** Opening Extracted material block **

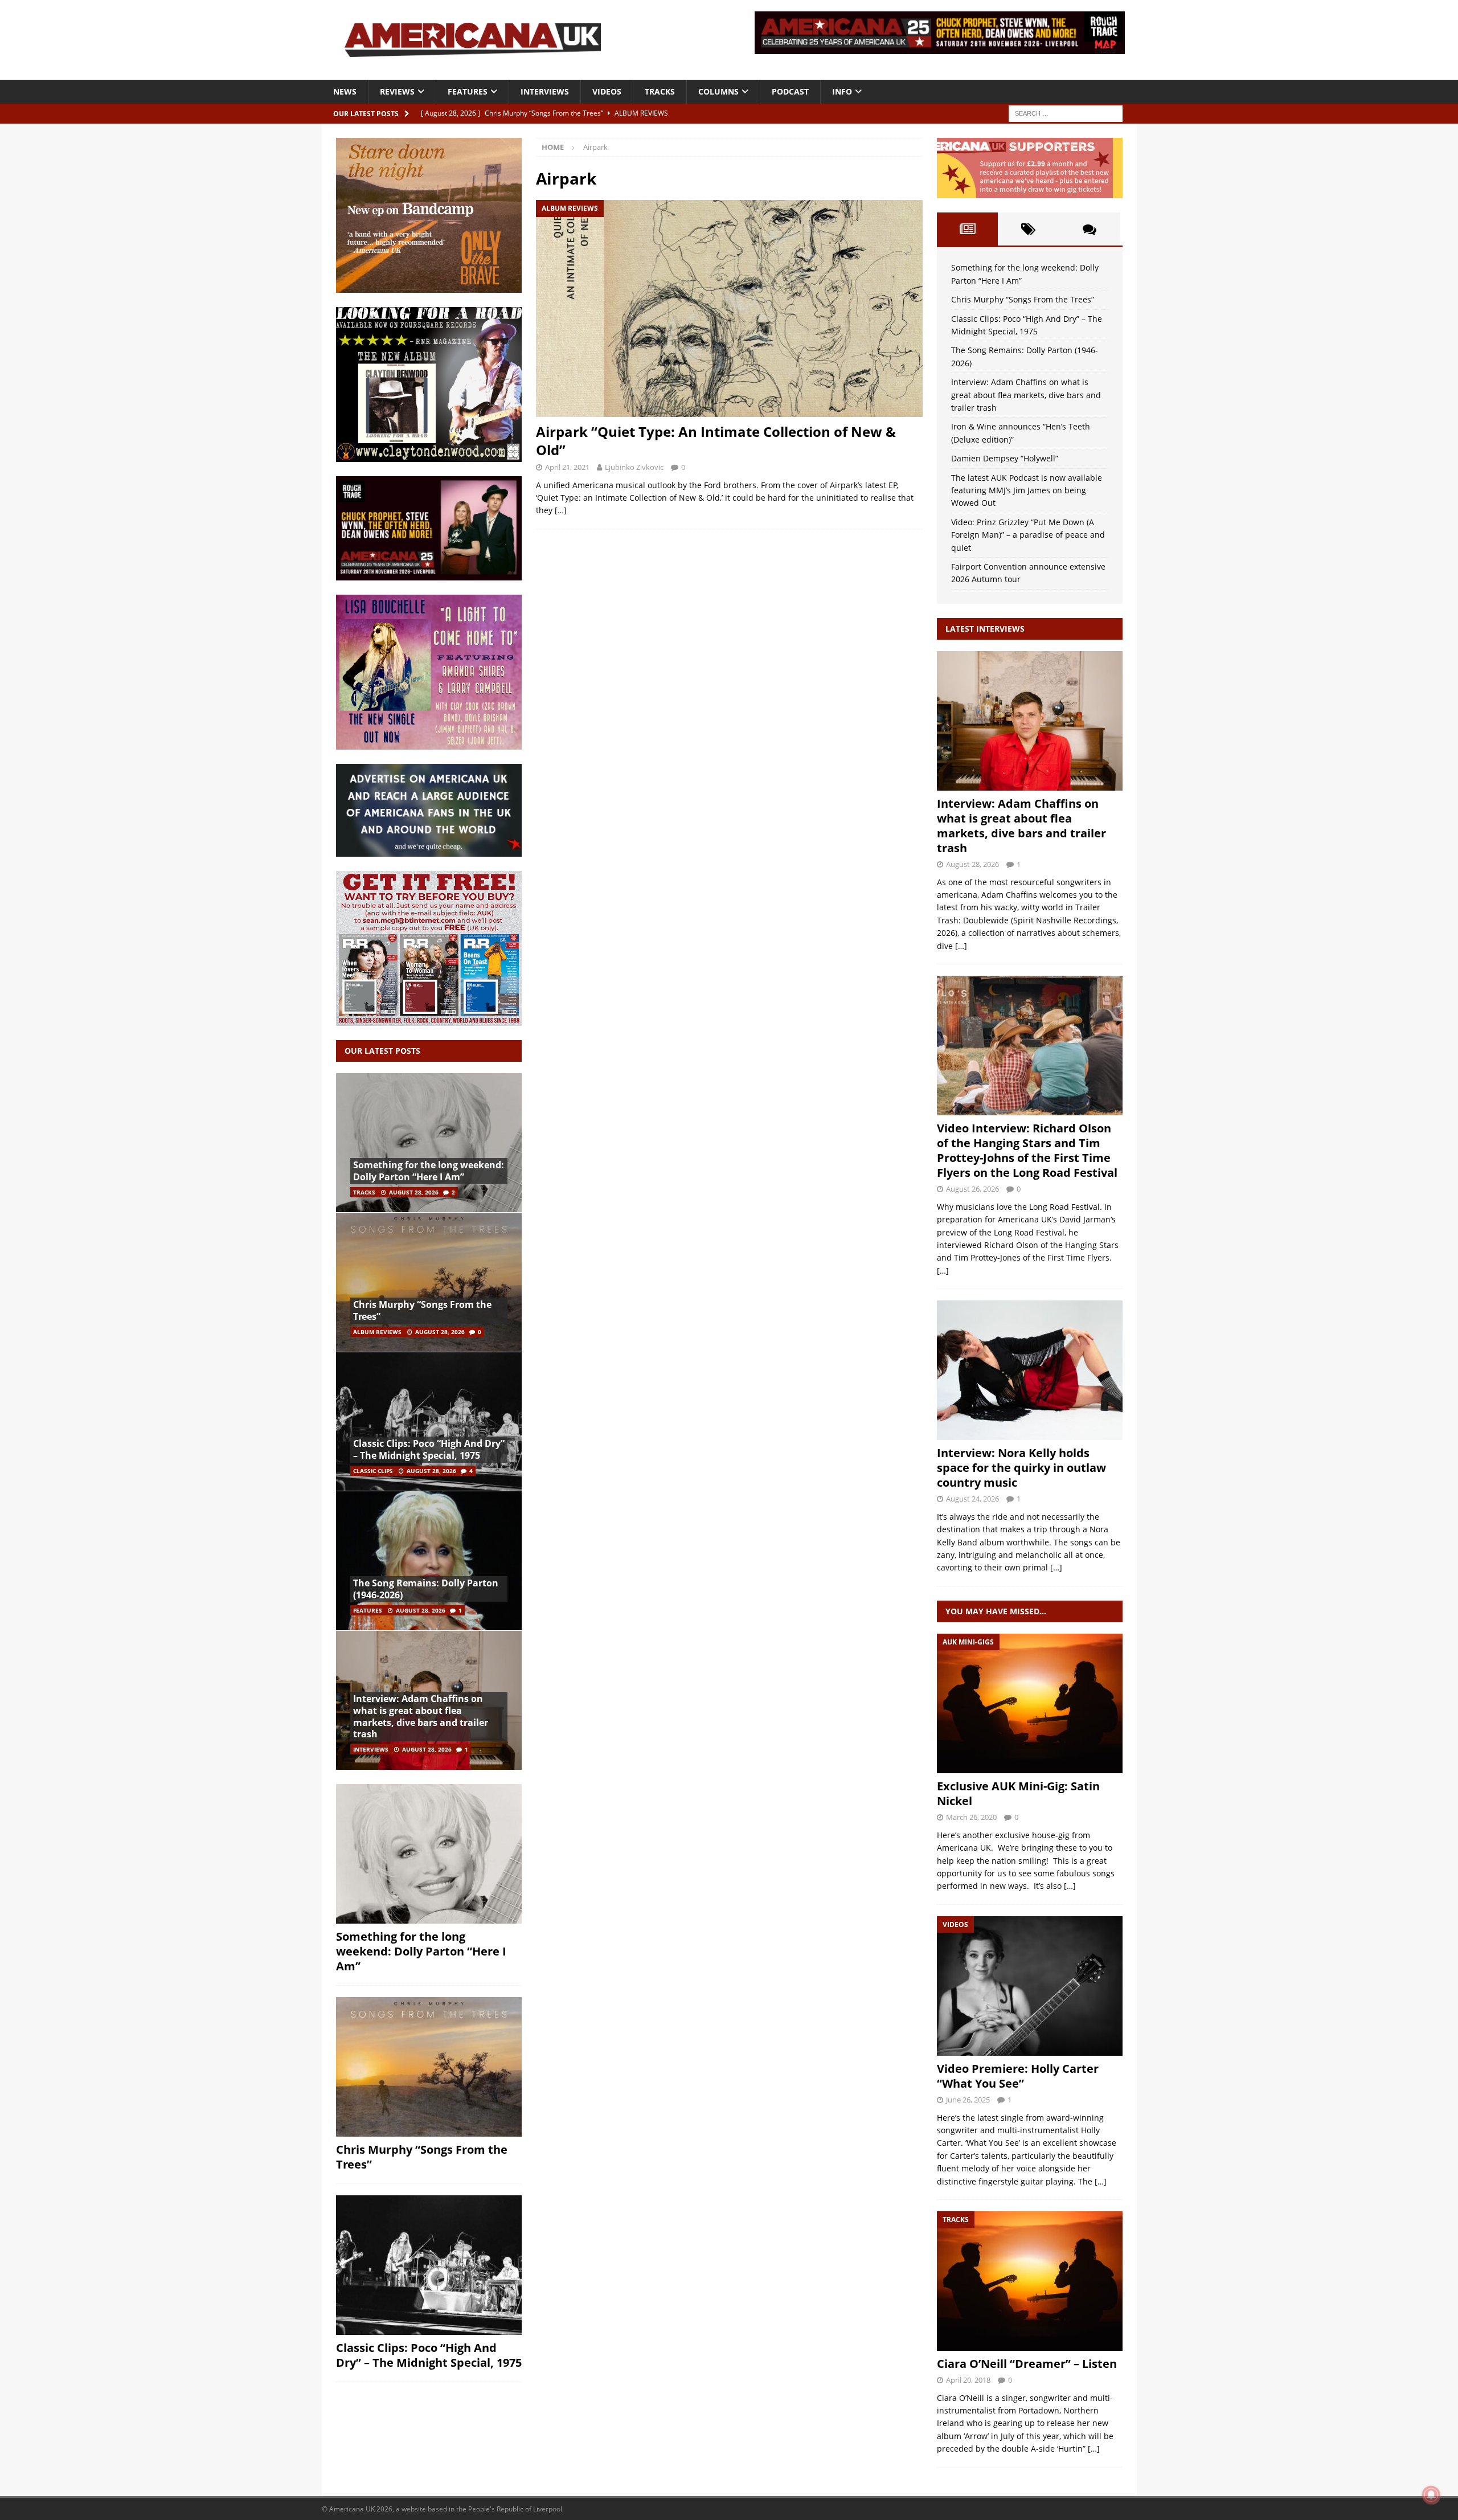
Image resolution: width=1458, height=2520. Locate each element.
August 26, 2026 (972, 1189)
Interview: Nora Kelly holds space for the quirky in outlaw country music (1021, 1467)
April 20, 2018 (968, 2380)
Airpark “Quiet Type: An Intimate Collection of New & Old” (716, 440)
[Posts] (967, 229)
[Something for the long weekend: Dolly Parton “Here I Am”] (429, 1143)
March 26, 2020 (971, 1817)
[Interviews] (1030, 721)
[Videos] (1030, 1986)
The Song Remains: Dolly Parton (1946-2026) (425, 1589)
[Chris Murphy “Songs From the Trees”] (429, 1282)
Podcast (790, 91)
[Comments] (1089, 229)
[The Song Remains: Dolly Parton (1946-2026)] (429, 1560)
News (345, 91)
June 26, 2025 (968, 2099)
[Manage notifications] (1431, 2495)
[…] (561, 510)
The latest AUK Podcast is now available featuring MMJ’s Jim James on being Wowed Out (1026, 490)
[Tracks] (1030, 2281)
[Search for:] (1066, 112)
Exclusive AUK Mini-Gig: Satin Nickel (1018, 1793)
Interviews (545, 91)
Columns (718, 91)
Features (468, 91)
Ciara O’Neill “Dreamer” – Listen (1027, 2363)
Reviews (397, 91)
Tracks (660, 91)
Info (842, 91)
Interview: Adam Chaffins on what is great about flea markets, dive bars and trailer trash (420, 1716)
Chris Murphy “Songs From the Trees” (422, 1310)
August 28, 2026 (414, 1192)
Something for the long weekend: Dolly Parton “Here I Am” (428, 1171)
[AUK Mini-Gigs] (1030, 1703)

** Closing Extracted material block **

# Work required
Every record above should reappear exactly, with the pictures gone.

# Answer to this exercise
Image resolution: width=1458, height=2520. Locate each element.
August 26, 2026 (972, 1189)
Interview: Nora Kelly holds space for the quirky in outlaw country music (1021, 1467)
April 20, 2018 (968, 2380)
Airpark “Quiet Type: An Intimate Collection of New & Old” (716, 440)
[Posts] (967, 229)
[Something for the long weekend: Dolly Parton “Here I Am”] (429, 1143)
March 26, 2020 (971, 1817)
[Interviews] (1030, 721)
[Videos] (1030, 1986)
The Song Remains: Dolly Parton (1946-2026) (425, 1589)
[Chris Murphy “Songs From the Trees”] (429, 1282)
Podcast (790, 91)
[Comments] (1089, 229)
[The Song Remains: Dolly Parton (1946-2026)] (429, 1560)
News (345, 91)
June 26, 2025 (968, 2099)
[Manage notifications] (1431, 2495)
[…] (561, 510)
The latest AUK Podcast is now available featuring MMJ’s Jim James on being Wowed Out (1026, 490)
[Tracks] (1030, 2281)
[Search for:] (1066, 112)
Exclusive AUK Mini-Gig: Satin Nickel (1018, 1793)
Interviews (545, 91)
Columns (718, 91)
Features (468, 91)
Ciara O’Neill “Dreamer” – Listen (1027, 2363)
Reviews (397, 91)
Tracks (660, 91)
Info (842, 91)
Interview: Adam Chaffins on what is great about flea markets, dive bars and trailer trash (420, 1716)
Chris Murphy “Songs From the Trees” (422, 1310)
August 28, 2026 (414, 1192)
Something for the long weekend: Dolly Parton “Here I Am” (428, 1171)
[AUK Mini-Gigs] (1030, 1703)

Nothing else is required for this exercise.